- [INPUT]
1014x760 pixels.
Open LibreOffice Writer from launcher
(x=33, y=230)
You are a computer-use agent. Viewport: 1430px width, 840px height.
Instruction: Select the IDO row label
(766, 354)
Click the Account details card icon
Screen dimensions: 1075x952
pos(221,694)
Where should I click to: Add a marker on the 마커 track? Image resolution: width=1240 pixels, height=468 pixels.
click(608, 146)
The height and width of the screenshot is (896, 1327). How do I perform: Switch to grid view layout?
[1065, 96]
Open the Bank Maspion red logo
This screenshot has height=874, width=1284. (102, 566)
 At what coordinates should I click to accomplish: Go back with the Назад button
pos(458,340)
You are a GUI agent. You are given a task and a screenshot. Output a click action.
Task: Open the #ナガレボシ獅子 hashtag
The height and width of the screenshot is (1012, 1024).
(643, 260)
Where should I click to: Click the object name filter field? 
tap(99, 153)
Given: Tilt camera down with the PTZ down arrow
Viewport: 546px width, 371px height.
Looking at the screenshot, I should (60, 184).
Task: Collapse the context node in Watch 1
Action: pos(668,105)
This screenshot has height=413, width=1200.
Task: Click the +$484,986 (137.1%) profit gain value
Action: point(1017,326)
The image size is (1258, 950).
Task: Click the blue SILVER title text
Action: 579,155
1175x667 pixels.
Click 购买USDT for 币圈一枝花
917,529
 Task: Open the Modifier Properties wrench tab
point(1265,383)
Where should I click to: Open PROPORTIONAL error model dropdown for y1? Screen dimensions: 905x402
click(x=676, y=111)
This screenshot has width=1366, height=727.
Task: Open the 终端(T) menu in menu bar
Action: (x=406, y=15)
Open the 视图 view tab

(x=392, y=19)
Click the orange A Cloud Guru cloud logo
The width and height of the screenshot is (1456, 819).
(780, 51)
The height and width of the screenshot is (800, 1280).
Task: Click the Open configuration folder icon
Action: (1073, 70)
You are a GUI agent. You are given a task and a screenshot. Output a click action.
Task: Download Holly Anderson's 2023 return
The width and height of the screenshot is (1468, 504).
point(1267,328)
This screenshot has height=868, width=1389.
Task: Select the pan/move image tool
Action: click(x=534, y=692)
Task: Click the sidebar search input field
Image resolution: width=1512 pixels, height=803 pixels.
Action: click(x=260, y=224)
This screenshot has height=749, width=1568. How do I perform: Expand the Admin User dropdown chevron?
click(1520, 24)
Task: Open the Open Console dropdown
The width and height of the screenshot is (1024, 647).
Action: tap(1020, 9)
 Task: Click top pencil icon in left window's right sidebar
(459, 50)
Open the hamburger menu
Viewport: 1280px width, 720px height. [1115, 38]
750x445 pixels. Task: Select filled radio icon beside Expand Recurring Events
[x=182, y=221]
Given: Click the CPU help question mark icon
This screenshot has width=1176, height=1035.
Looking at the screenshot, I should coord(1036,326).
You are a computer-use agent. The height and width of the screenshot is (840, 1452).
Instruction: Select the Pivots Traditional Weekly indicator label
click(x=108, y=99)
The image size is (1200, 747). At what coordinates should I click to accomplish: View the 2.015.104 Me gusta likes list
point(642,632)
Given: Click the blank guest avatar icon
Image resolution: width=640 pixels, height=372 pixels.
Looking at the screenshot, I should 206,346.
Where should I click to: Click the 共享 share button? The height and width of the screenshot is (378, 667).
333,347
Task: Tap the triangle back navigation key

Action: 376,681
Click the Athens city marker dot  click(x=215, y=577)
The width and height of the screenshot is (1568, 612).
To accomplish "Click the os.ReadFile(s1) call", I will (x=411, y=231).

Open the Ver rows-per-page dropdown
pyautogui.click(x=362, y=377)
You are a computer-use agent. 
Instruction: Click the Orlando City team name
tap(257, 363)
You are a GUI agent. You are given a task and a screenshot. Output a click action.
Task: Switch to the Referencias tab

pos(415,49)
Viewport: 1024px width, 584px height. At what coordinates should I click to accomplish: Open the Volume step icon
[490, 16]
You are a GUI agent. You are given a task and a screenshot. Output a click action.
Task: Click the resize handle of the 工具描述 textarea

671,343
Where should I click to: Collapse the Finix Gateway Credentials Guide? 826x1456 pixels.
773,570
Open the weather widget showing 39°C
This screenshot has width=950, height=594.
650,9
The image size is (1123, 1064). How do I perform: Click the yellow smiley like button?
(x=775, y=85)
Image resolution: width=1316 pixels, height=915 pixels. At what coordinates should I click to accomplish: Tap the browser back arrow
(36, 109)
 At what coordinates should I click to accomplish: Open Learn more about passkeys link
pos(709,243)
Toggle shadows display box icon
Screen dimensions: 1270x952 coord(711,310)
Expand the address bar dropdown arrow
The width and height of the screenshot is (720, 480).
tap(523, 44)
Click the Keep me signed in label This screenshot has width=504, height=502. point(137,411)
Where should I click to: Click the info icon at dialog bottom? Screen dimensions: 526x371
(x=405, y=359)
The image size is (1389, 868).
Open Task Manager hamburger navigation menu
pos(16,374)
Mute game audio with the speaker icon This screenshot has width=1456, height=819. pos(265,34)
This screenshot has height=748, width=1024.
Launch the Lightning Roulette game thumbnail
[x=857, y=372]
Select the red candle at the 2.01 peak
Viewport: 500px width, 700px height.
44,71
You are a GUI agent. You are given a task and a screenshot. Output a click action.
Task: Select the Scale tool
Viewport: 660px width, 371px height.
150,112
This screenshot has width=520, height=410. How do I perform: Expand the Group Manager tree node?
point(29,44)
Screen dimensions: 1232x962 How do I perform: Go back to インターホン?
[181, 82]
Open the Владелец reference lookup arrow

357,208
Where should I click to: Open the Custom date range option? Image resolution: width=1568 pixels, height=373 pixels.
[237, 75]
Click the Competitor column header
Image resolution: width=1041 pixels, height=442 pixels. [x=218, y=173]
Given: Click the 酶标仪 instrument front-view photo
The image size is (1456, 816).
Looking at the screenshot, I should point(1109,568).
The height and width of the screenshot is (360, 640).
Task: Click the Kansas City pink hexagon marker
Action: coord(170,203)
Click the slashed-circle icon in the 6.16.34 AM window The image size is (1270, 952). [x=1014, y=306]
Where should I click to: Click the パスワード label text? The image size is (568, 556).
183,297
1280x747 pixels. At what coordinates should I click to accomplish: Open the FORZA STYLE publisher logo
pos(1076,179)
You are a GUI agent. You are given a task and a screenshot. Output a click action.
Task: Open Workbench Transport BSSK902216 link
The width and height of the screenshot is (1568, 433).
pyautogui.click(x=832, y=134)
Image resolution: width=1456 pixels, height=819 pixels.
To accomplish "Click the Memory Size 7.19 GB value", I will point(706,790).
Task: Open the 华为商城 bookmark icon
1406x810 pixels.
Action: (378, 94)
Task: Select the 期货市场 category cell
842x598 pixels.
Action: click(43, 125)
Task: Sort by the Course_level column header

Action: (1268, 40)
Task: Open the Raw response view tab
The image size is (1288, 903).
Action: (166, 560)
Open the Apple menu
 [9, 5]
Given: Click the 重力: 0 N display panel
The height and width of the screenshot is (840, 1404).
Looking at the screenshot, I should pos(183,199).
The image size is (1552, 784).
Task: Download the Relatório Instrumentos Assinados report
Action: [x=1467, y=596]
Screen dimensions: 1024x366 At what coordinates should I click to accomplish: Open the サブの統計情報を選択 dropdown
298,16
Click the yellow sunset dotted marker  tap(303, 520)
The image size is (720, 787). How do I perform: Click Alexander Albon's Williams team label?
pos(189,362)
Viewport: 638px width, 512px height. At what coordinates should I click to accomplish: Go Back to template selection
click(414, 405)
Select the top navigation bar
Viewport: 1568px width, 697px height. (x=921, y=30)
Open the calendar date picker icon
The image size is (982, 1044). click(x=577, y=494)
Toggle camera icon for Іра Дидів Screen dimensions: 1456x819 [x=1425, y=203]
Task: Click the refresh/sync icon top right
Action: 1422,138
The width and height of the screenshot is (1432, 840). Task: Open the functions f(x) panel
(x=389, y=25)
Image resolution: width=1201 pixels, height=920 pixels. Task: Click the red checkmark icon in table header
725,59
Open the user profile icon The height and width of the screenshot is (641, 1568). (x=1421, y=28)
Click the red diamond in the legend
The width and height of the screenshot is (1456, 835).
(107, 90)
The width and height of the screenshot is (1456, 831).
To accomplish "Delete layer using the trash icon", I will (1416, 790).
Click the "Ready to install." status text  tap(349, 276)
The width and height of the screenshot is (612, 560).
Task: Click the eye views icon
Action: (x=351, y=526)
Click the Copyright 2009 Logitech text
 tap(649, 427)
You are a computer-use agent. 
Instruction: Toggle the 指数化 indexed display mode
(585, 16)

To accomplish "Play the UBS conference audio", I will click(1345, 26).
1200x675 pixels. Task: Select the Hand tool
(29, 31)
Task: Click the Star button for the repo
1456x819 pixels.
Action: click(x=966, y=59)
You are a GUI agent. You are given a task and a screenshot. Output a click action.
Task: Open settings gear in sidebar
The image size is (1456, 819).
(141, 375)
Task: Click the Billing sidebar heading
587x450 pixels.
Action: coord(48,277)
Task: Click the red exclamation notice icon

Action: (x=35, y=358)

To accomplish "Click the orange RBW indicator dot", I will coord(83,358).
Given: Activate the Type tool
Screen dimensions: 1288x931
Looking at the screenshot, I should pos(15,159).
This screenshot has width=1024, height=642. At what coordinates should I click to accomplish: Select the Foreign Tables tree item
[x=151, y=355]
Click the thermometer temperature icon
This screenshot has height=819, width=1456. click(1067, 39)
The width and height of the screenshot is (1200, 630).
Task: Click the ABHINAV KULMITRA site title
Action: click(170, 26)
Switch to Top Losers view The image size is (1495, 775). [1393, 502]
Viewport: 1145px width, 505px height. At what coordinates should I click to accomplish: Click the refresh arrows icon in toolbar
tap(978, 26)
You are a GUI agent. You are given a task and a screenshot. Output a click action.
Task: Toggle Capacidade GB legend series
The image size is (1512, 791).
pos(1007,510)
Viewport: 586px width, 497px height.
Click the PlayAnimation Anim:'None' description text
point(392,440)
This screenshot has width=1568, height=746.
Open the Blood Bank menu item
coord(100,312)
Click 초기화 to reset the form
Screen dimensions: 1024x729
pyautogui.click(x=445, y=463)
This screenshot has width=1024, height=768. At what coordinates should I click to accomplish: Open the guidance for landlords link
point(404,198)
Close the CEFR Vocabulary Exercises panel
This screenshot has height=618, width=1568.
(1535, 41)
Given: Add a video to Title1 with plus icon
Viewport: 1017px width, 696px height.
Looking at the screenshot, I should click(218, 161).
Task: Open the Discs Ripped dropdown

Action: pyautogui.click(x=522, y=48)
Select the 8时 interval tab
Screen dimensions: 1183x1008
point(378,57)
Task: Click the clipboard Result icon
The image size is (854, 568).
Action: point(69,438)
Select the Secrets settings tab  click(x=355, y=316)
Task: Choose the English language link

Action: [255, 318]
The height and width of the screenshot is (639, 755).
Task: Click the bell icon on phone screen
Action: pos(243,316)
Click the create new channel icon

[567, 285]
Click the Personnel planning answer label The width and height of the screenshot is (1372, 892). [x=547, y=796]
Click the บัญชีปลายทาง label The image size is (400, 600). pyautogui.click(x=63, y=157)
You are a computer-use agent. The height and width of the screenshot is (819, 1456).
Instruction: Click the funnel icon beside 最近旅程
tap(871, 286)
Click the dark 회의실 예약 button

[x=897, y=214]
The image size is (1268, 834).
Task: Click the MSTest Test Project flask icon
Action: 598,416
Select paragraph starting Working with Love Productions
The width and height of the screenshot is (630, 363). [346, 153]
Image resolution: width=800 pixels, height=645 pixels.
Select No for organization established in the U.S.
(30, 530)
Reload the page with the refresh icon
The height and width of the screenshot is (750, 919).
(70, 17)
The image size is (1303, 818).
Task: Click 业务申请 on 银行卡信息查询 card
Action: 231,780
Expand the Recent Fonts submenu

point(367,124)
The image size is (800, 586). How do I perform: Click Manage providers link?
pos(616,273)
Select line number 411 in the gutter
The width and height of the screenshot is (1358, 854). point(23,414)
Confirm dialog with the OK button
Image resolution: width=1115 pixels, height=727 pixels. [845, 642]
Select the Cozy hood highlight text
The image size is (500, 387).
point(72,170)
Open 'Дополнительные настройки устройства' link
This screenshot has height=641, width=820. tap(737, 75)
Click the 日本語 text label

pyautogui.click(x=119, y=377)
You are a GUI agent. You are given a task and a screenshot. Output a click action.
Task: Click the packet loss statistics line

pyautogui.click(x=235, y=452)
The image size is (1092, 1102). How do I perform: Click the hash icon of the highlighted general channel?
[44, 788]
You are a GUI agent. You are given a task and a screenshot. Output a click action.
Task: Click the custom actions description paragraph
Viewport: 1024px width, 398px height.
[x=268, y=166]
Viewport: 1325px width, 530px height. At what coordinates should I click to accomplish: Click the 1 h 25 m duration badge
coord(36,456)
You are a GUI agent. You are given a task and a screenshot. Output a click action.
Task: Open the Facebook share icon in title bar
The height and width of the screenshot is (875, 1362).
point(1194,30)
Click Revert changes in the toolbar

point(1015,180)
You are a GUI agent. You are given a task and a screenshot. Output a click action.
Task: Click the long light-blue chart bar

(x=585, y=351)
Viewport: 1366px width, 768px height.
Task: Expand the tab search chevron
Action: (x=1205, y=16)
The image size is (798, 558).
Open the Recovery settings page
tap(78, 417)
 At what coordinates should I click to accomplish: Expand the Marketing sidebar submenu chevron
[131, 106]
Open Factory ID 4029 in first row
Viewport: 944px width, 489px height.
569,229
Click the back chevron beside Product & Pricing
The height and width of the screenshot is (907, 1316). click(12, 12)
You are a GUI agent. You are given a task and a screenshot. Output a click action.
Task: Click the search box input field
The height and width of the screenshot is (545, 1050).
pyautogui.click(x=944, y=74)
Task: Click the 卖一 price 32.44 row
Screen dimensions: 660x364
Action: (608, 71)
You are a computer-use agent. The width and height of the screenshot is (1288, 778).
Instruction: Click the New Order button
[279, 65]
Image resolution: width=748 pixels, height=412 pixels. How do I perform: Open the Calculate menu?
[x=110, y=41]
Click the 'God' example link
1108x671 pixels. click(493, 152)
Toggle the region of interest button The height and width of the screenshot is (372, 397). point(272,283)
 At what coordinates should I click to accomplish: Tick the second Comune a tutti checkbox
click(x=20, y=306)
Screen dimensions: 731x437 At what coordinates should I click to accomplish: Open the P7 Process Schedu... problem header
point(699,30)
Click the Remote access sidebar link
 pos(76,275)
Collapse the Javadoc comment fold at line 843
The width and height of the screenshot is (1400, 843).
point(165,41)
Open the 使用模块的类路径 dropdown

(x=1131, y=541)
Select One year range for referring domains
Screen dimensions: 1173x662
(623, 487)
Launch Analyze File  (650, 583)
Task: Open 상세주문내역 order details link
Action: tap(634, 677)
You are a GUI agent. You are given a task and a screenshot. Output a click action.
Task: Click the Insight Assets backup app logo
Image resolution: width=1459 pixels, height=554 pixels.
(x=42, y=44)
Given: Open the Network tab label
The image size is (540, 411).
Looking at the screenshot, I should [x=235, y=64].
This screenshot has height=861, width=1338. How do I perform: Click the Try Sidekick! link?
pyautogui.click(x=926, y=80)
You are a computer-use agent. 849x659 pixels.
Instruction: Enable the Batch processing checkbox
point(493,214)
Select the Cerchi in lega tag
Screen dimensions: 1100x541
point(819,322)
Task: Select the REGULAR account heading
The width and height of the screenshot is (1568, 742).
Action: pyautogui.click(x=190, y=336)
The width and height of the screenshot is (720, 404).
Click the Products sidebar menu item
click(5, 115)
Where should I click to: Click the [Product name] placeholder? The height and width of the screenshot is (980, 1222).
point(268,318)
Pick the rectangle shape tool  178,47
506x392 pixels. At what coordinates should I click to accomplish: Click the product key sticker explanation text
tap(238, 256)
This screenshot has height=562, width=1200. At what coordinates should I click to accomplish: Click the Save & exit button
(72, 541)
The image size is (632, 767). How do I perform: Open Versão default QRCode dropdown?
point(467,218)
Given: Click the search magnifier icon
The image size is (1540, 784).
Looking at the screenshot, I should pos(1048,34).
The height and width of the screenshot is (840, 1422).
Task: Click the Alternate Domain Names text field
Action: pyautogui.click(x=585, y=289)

- [GIVEN REQUEST] Reproduce verbatim the part of the material that opens with the line containing "The image size is (1123, 1064)." and closes with the line containing "tap(523, 44)", including both of those lines.

- [SOLVED PROBLEM]
The image size is (1123, 1064). How do I perform: Click the yellow smiley like button?
(x=775, y=85)
Image resolution: width=1316 pixels, height=915 pixels. At what coordinates should I click to accomplish: Tap the browser back arrow
(36, 109)
 At what coordinates should I click to accomplish: Open Learn more about passkeys link
pos(709,243)
Toggle shadows display box icon
Screen dimensions: 1270x952 coord(711,310)
Expand the address bar dropdown arrow
The width and height of the screenshot is (720, 480).
tap(523, 44)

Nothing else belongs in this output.